EXERCISE AIM
Retype the lines from the one containing "At what coordinates" through the last line of the entries below, exactly and in full, omitting every image.

(Entries taken from a collection)
::::
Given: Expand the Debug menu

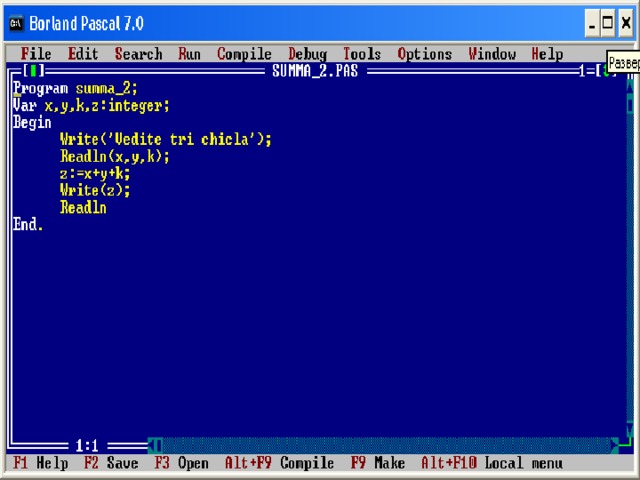Looking at the screenshot, I should point(307,54).
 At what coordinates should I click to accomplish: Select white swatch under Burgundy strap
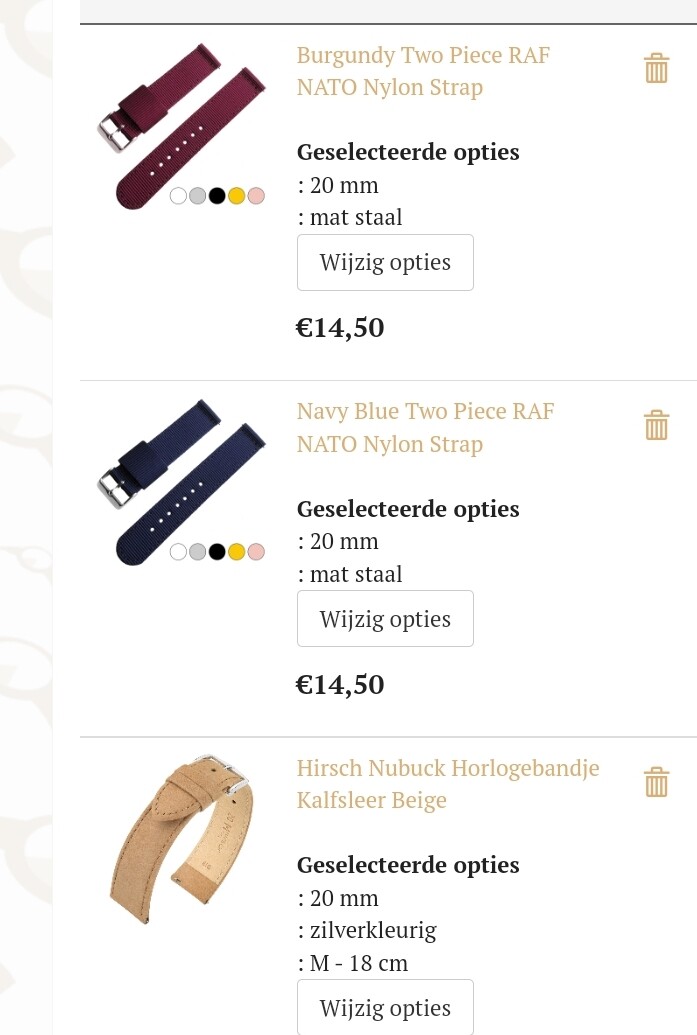[178, 196]
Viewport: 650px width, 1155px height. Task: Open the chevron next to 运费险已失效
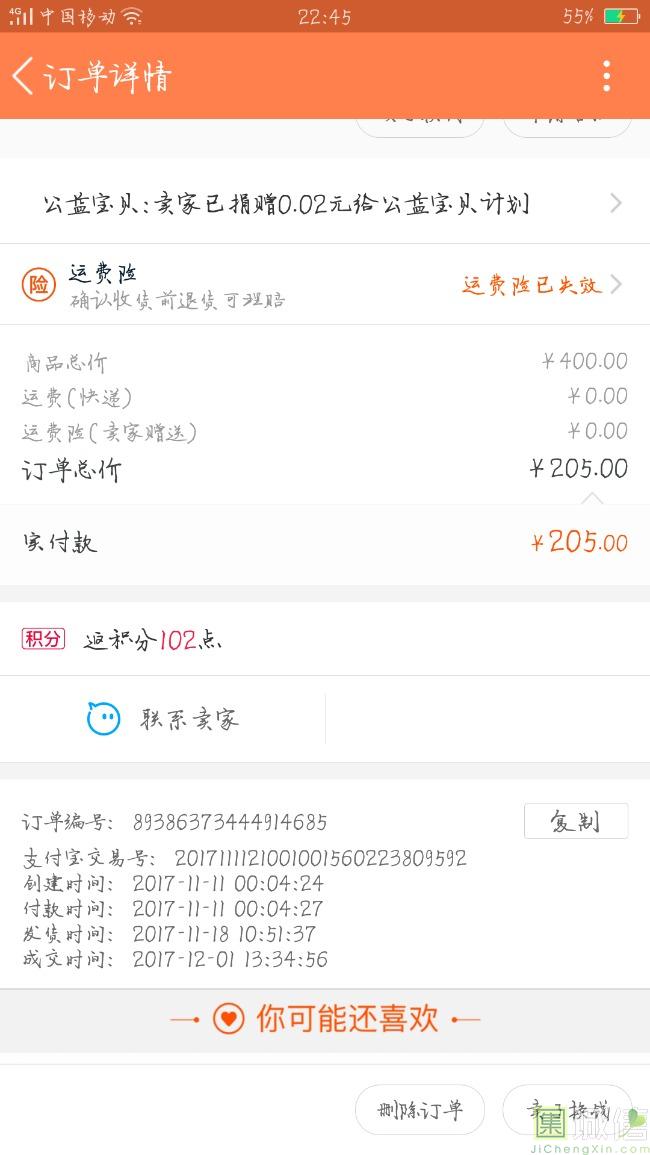point(615,284)
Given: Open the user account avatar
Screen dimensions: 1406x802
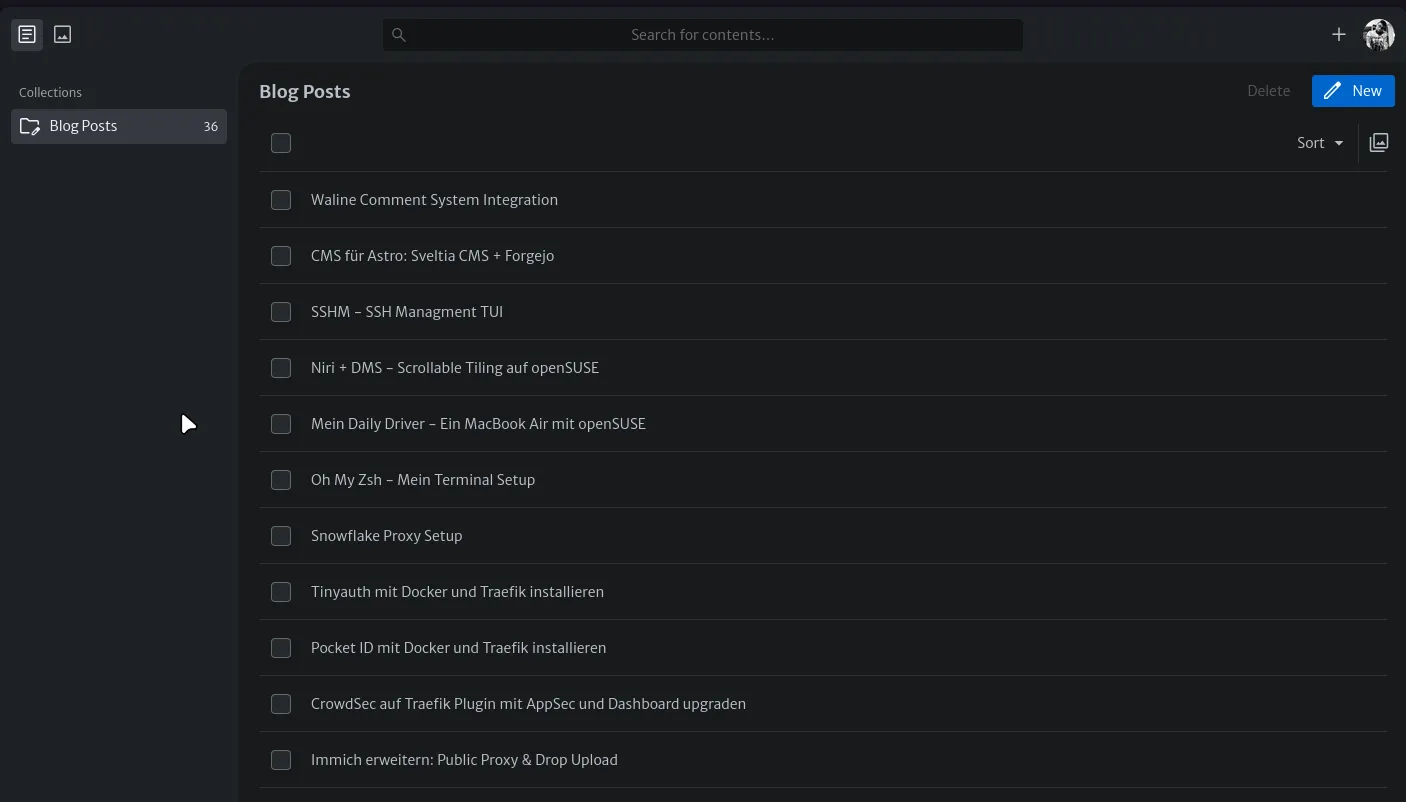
::::
ANSWER SECTION
 At what coordinates should I click to accomplish: Select white swatch under Burgundy strap
[178, 196]
Viewport: 650px width, 1155px height. Task: Open the chevron next to 运费险已失效
point(615,284)
Given: Open the user account avatar
Screen dimensions: 1406x802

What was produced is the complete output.